**DATASET RECORDS**.

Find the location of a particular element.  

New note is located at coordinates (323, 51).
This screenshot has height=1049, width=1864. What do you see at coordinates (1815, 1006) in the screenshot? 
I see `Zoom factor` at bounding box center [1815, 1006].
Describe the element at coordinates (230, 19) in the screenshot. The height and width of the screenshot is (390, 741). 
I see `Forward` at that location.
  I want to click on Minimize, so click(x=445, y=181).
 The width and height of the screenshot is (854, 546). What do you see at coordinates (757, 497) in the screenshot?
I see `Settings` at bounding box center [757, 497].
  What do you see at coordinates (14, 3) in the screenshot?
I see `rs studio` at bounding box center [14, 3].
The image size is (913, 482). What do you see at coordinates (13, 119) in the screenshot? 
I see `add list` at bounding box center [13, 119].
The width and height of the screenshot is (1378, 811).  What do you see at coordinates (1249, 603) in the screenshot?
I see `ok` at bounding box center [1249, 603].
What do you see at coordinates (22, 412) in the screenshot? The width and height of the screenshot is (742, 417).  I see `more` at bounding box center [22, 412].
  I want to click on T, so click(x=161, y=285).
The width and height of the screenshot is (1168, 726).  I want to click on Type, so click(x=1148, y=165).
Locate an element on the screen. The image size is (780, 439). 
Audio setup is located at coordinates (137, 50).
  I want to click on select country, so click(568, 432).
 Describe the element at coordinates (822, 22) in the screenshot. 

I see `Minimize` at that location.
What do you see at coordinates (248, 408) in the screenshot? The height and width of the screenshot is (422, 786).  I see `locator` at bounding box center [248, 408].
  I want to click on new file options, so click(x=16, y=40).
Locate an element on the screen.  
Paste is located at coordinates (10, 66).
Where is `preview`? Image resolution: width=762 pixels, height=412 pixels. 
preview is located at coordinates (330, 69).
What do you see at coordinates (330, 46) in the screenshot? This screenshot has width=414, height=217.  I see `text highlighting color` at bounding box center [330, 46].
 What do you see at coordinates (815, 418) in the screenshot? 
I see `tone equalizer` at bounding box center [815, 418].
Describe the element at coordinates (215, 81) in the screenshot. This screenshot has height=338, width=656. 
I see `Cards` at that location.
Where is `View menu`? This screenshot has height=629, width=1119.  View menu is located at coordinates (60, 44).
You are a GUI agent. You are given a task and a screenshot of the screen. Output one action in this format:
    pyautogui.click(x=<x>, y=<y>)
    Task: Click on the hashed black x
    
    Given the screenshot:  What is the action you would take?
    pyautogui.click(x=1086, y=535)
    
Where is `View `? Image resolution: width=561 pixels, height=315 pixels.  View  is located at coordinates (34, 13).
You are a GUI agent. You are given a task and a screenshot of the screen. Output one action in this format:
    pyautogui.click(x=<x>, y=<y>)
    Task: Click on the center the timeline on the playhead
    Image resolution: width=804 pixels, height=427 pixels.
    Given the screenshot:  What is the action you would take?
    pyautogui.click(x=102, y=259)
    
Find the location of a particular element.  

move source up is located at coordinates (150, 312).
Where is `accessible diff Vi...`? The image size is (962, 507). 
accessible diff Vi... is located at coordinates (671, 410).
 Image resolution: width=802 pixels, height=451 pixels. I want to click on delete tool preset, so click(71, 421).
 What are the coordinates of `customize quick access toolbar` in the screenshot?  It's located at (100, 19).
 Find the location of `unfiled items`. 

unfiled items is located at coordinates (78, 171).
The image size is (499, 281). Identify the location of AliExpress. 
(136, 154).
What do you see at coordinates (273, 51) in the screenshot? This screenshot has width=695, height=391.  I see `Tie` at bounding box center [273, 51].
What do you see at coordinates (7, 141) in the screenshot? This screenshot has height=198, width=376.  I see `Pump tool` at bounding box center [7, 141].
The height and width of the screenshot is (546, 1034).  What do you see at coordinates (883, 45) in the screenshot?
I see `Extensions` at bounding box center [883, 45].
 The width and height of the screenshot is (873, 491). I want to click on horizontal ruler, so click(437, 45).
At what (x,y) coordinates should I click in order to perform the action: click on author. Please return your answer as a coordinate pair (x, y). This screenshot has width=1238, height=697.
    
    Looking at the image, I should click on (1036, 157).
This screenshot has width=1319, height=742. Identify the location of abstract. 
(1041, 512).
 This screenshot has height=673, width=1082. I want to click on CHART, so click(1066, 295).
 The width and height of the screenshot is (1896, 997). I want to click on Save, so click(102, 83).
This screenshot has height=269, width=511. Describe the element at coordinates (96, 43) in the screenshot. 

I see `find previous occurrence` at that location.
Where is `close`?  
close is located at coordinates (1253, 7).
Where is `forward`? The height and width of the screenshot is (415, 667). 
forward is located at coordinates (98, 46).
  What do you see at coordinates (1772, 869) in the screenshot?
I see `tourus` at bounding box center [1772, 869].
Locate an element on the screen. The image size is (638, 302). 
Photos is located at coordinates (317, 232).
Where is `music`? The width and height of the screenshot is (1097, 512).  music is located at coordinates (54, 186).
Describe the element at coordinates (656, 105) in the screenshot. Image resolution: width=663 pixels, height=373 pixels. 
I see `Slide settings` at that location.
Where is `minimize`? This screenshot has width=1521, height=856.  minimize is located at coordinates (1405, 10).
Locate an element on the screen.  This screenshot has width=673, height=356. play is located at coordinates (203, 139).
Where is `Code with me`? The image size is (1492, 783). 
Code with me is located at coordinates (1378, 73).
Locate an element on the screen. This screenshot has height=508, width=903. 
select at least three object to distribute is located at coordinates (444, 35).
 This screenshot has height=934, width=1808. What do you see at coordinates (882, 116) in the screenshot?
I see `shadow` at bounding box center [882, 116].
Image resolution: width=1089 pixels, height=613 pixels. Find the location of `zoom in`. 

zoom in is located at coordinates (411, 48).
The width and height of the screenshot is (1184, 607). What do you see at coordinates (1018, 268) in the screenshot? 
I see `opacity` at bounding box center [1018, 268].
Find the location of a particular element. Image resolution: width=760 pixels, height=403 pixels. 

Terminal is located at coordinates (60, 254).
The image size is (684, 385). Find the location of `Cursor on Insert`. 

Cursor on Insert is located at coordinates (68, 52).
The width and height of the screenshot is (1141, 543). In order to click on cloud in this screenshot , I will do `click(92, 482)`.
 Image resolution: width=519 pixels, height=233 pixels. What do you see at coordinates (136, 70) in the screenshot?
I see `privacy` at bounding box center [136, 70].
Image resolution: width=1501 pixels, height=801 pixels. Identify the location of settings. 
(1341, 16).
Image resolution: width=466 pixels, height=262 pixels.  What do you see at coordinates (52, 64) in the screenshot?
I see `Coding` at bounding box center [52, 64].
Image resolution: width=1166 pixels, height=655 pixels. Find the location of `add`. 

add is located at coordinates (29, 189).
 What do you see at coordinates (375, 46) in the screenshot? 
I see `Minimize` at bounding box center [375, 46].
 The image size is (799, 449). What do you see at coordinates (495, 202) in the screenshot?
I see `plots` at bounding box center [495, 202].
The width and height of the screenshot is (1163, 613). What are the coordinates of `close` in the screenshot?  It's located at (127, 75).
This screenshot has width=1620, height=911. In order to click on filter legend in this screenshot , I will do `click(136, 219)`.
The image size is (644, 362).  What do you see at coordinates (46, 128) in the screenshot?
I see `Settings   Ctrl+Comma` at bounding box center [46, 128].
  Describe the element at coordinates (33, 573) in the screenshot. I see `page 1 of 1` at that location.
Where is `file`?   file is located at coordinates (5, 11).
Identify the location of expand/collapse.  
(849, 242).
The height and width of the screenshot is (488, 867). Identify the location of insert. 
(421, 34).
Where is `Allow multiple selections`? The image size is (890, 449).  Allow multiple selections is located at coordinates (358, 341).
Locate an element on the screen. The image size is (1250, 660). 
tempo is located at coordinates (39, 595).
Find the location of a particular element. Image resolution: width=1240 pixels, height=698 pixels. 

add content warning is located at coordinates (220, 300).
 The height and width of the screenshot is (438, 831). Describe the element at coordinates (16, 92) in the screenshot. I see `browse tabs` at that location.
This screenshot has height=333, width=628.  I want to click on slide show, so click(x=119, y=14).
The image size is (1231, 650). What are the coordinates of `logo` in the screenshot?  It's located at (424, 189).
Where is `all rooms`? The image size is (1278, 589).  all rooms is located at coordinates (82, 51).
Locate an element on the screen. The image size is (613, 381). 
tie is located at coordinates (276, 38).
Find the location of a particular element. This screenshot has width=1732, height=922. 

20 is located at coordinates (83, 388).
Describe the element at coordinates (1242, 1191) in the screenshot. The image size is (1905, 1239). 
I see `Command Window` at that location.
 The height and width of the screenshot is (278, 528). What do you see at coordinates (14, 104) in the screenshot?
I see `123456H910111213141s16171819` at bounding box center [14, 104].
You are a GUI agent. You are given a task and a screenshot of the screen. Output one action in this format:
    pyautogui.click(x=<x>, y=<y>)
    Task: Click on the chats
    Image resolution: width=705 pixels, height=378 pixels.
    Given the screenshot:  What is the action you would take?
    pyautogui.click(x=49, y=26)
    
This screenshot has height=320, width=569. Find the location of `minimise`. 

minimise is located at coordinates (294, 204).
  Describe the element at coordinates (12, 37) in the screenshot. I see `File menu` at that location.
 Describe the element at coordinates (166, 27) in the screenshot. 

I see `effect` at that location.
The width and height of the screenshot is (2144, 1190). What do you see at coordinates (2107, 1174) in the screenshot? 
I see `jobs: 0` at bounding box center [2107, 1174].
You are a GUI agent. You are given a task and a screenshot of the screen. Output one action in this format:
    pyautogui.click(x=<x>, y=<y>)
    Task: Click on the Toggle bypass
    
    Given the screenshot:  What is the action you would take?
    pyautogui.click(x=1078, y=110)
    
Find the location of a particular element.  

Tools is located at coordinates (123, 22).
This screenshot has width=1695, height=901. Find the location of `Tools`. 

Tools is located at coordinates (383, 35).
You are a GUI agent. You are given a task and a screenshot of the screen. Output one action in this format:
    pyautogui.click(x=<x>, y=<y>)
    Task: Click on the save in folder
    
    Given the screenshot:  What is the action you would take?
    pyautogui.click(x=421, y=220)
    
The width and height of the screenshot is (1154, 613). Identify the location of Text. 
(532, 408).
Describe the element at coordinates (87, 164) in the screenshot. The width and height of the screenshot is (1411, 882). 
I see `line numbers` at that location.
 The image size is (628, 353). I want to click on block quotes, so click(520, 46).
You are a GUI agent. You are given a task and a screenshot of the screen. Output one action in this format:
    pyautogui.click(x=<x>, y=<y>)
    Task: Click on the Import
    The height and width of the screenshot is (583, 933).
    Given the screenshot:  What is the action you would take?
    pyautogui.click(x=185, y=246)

**EXERCISE DETAILS**.
Retype everything from the line that contains "Image resolution: width=1089" down to the line that contains "zoom in is located at coordinates (411, 48)." in the records above, keeping each line as it is.

**REPLY TO THE TASK**.
Image resolution: width=1089 pixels, height=613 pixels. Find the location of `zoom in`. 

zoom in is located at coordinates (411, 48).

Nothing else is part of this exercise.